SOURCE DATA:
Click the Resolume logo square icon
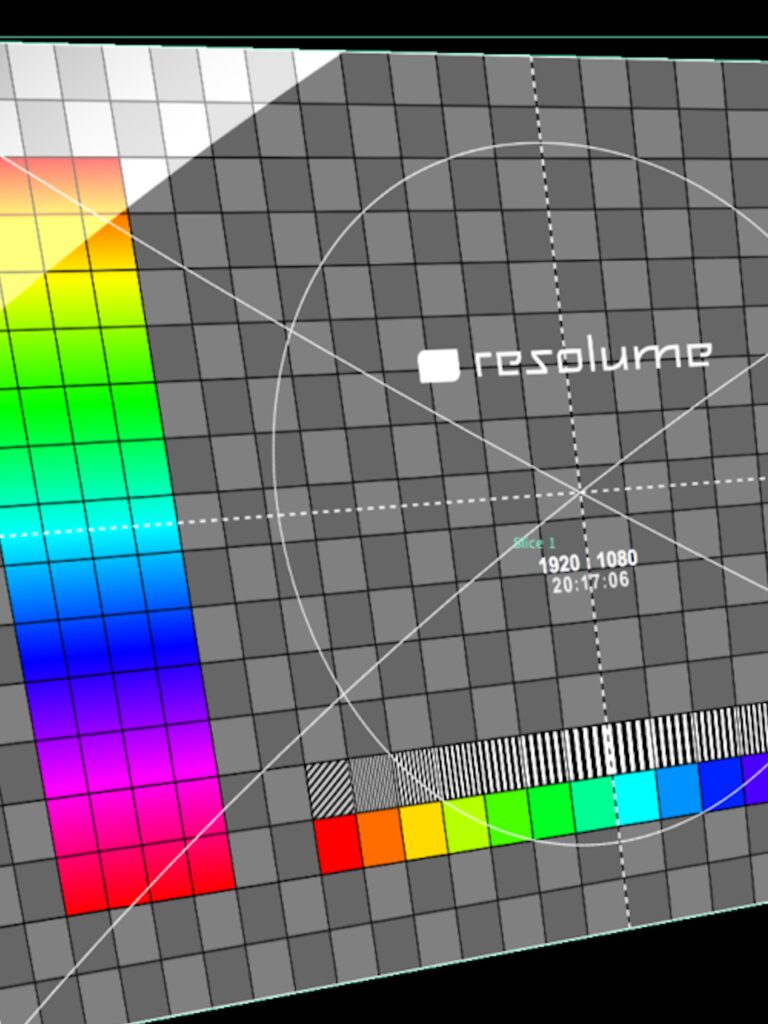[438, 366]
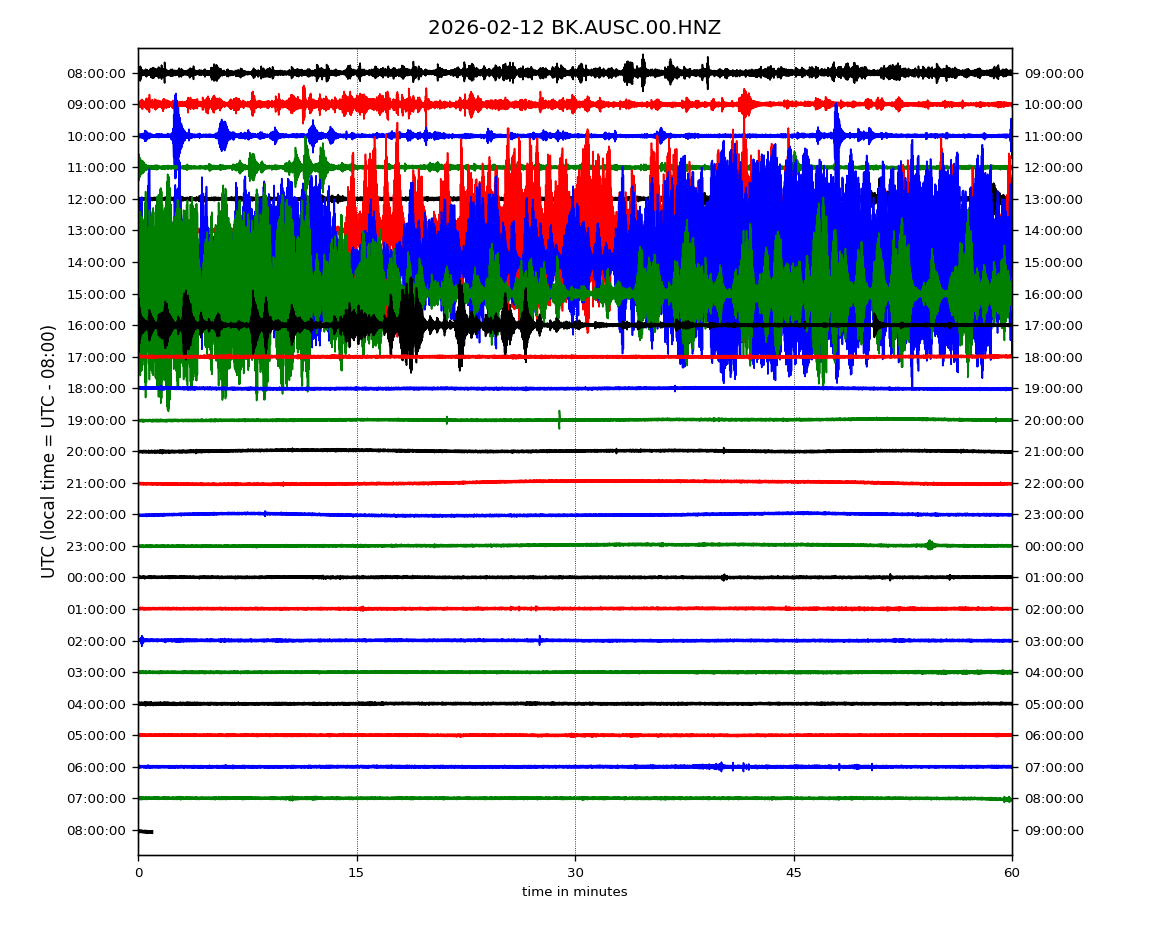Click the black event on left-axis 00:00:00 trace

pyautogui.click(x=724, y=577)
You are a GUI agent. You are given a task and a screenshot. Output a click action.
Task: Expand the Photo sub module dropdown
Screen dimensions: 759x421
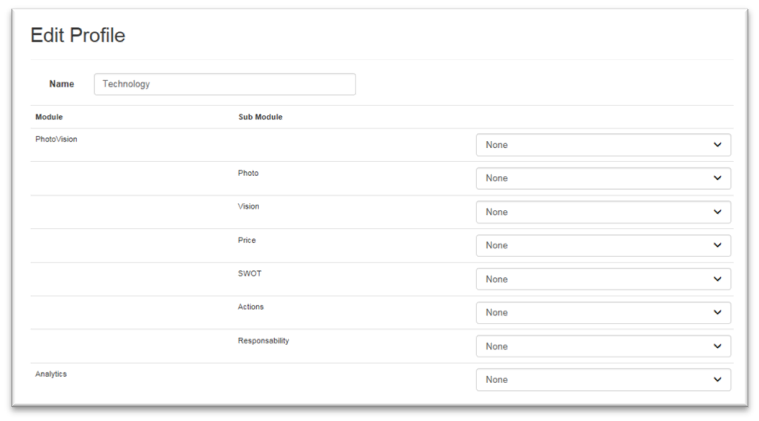click(x=603, y=178)
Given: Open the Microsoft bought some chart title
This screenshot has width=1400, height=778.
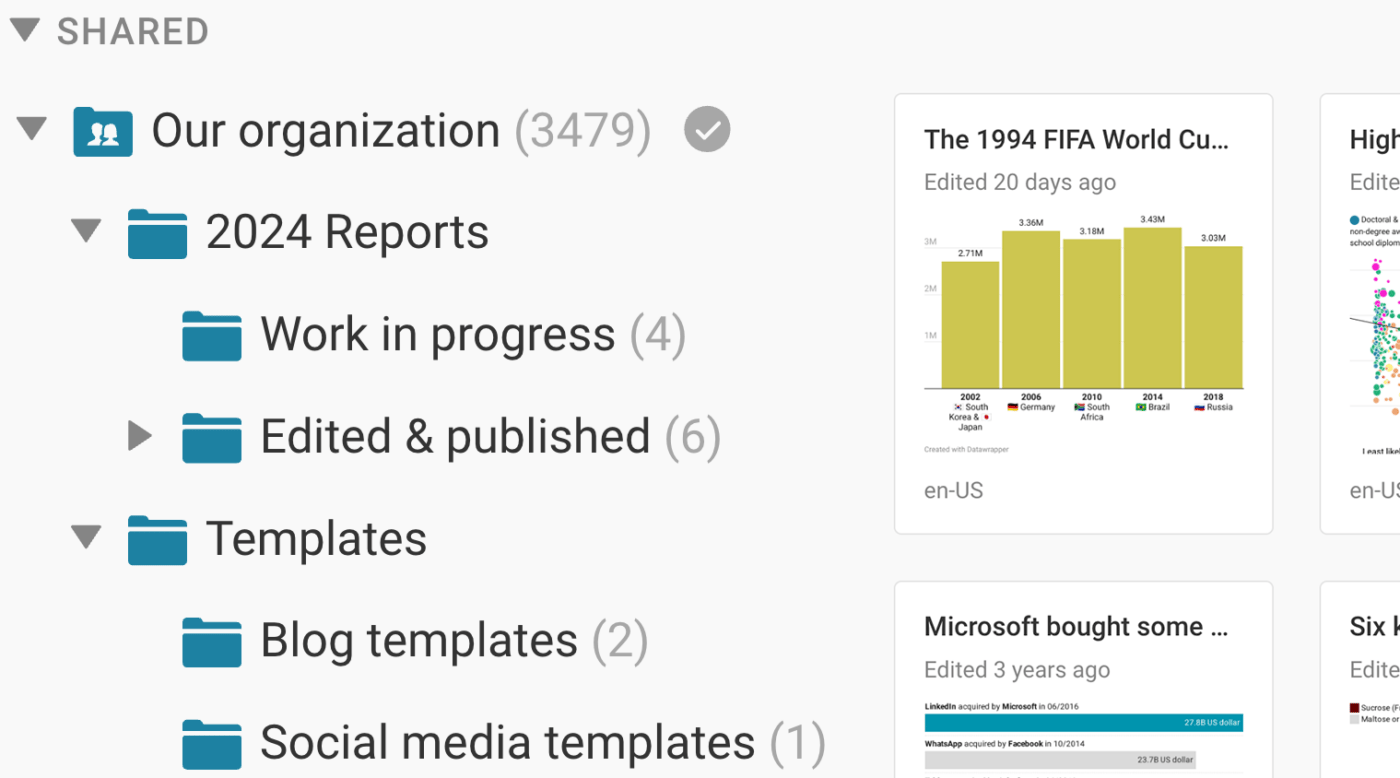Looking at the screenshot, I should click(x=1076, y=627).
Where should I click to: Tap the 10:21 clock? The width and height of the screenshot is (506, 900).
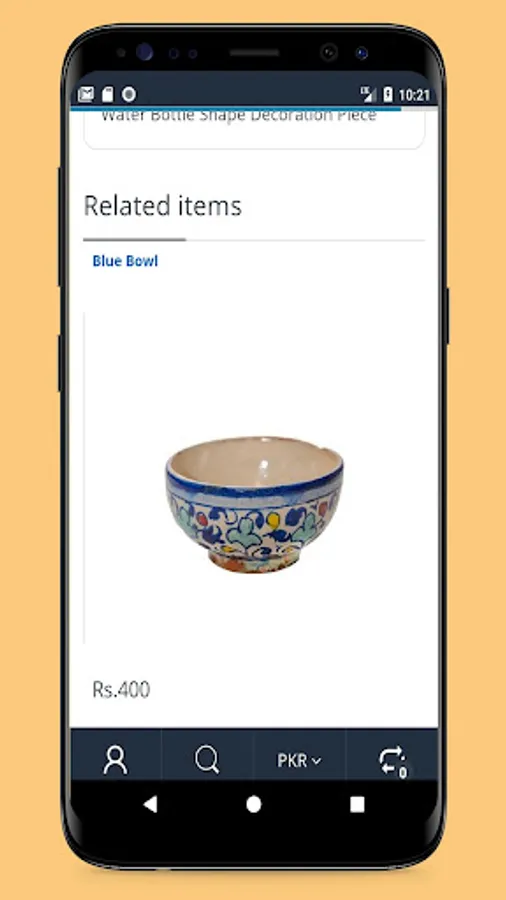[414, 95]
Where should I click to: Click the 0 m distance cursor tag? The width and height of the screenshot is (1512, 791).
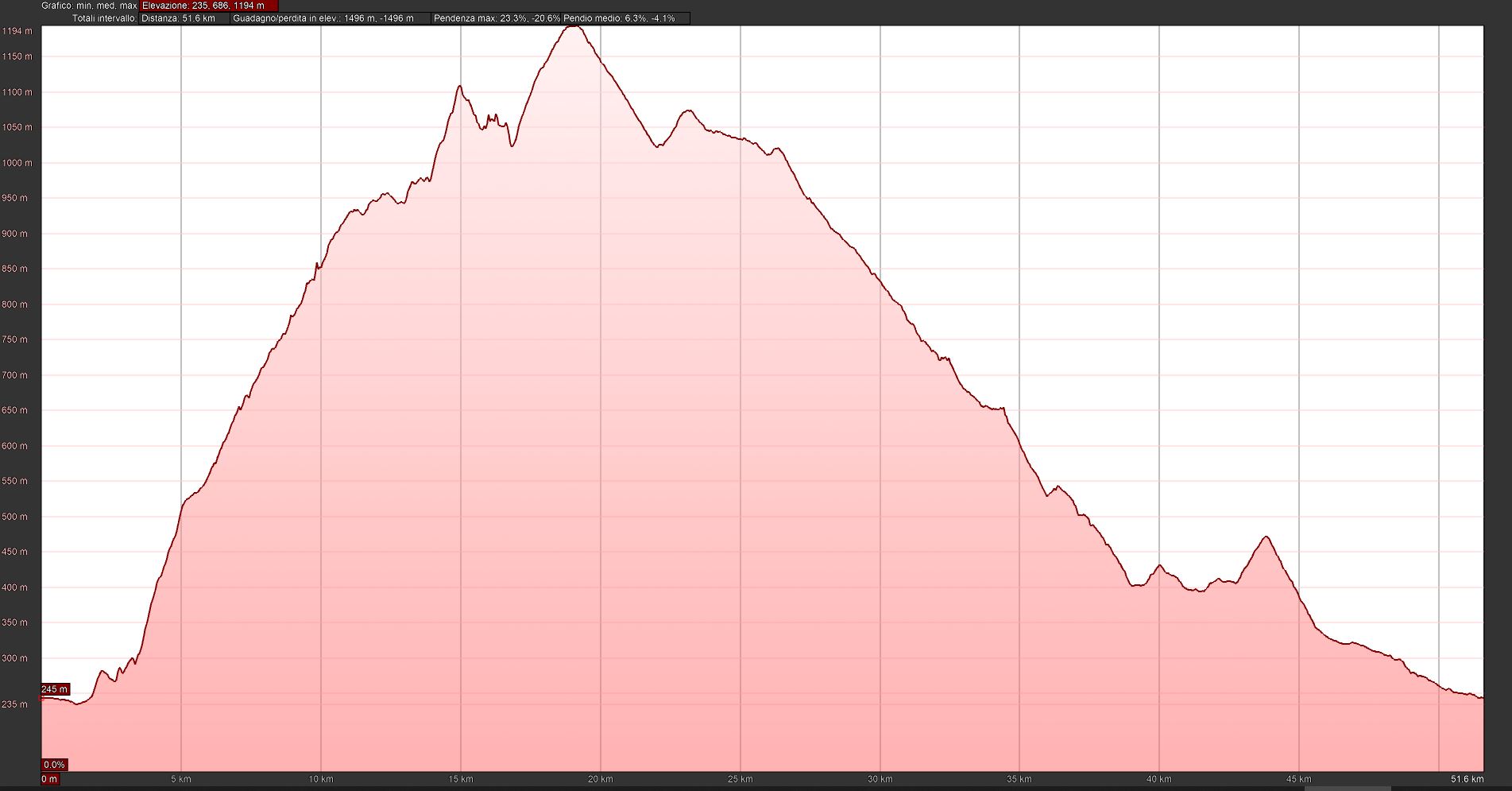(49, 779)
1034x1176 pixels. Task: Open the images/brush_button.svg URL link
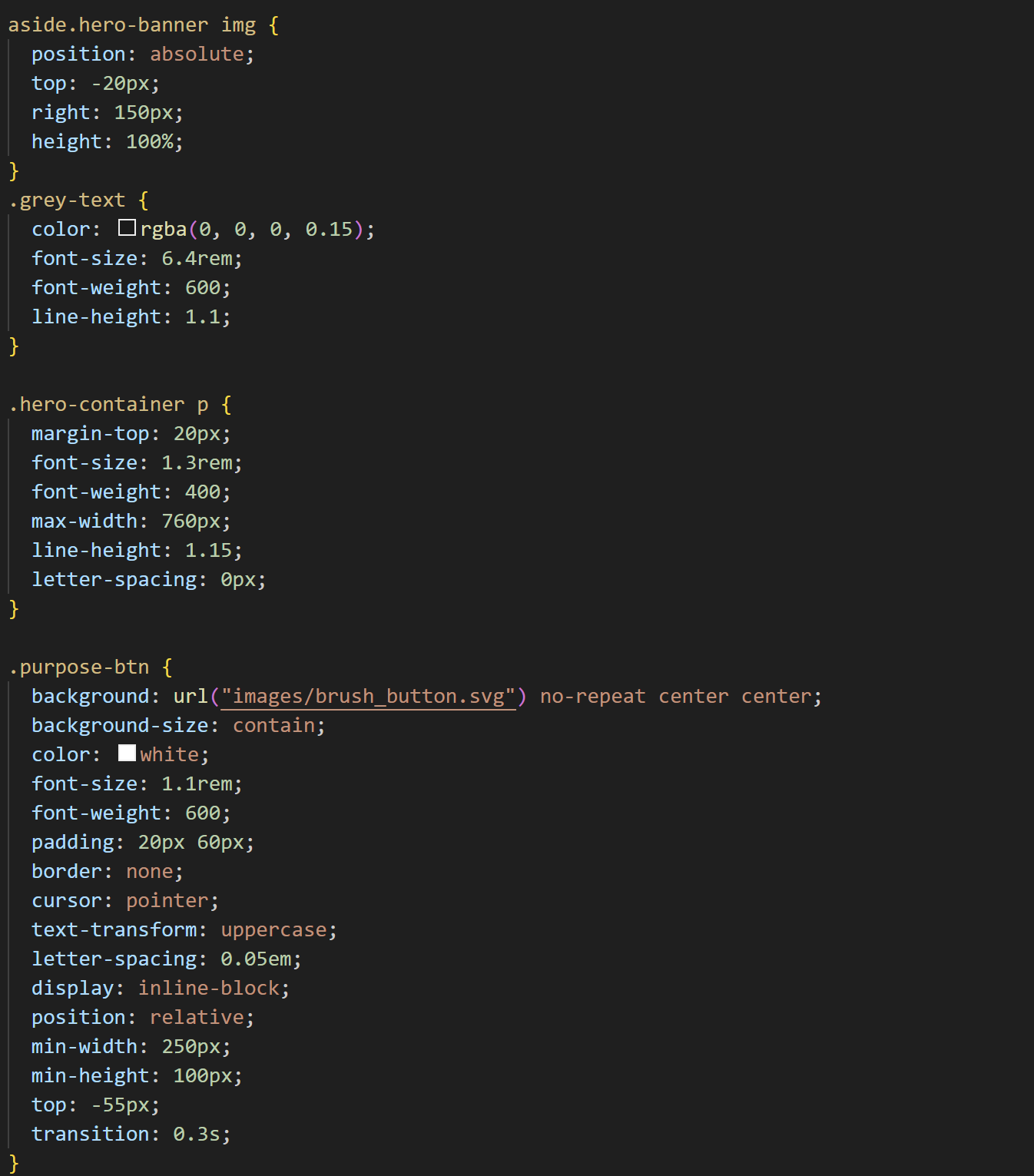point(368,697)
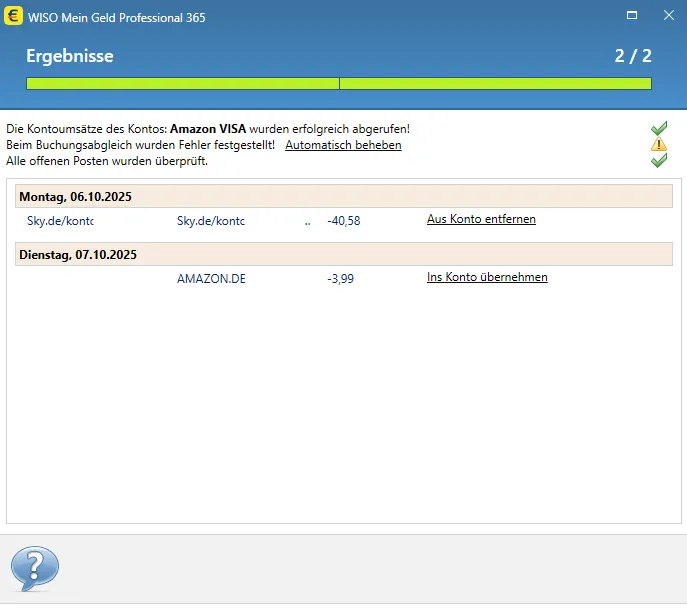
Task: Click 'Aus Konto entfernen' for Sky.de booking
Action: point(481,219)
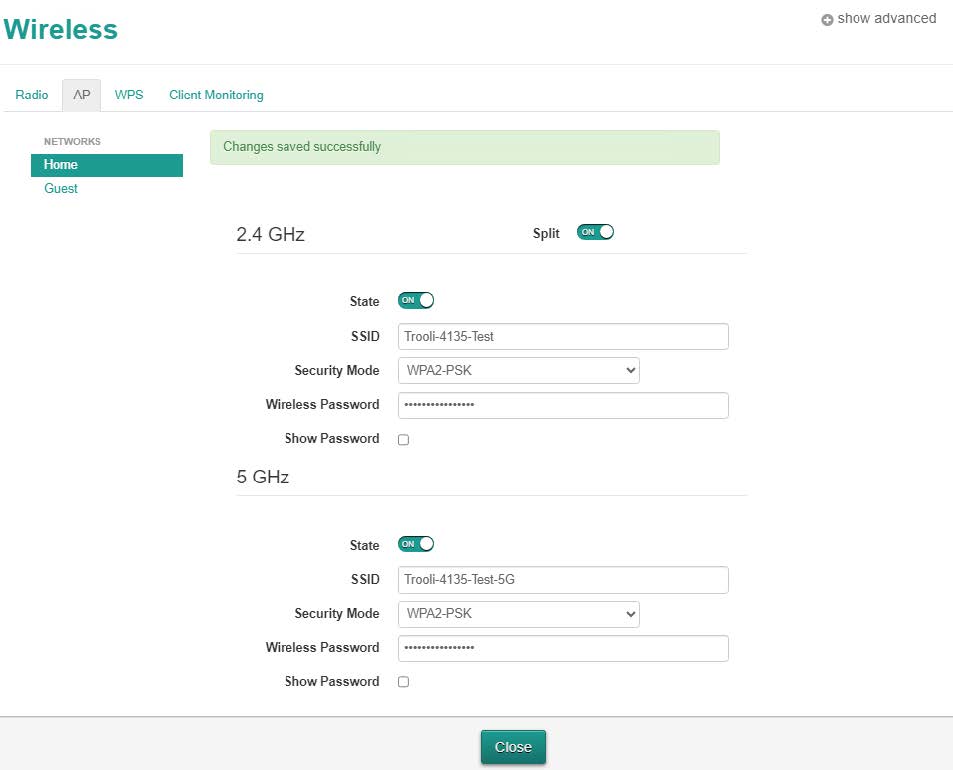Open the 2.4 GHz Security Mode dropdown
The height and width of the screenshot is (770, 953).
(x=518, y=370)
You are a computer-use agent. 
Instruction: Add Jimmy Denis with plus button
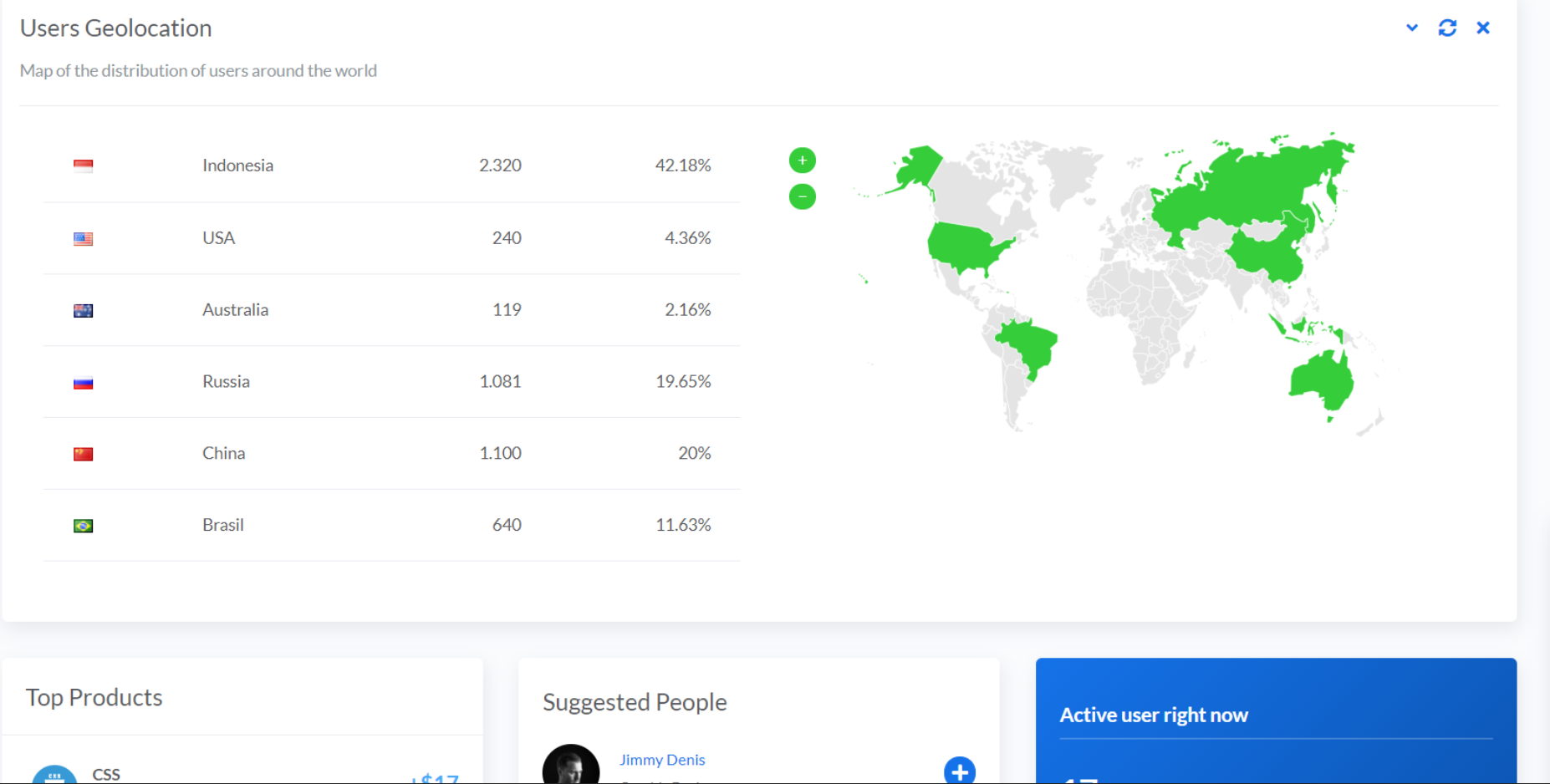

DESCRIPTION OF THE TASK:
Reproduce each entry exactly as written, but leave out the images.

ANSWER TO THIS EXERCISE:
Click the Resolume logo square icon
[438, 366]
Click the black event on left-axis 00:00:00 trace

pyautogui.click(x=724, y=577)
You are a GUI agent. You are given a task and a screenshot. Output a click action.
Task: Expand the Photo sub module dropdown
Screen dimensions: 759x421
click(x=603, y=178)
Given: Open the Microsoft bought some chart title
This screenshot has width=1400, height=778.
Looking at the screenshot, I should click(x=1076, y=627).
Where should I click to: Tap the 10:21 clock? The width and height of the screenshot is (506, 900).
[414, 95]
Where should I click to: Click the 0 m distance cursor tag? The width and height of the screenshot is (1512, 791).
(49, 779)
1034x1176 pixels. Task: Open the images/brush_button.svg URL link
point(368,697)
Task: Click 'Aus Konto entfernen' for Sky.de booking
Action: point(481,219)
Open the 2.4 GHz Security Mode dropdown
The height and width of the screenshot is (770, 953).
(x=518, y=370)
You are a computer-use agent. 
Instruction: Add Jimmy Denis with plus button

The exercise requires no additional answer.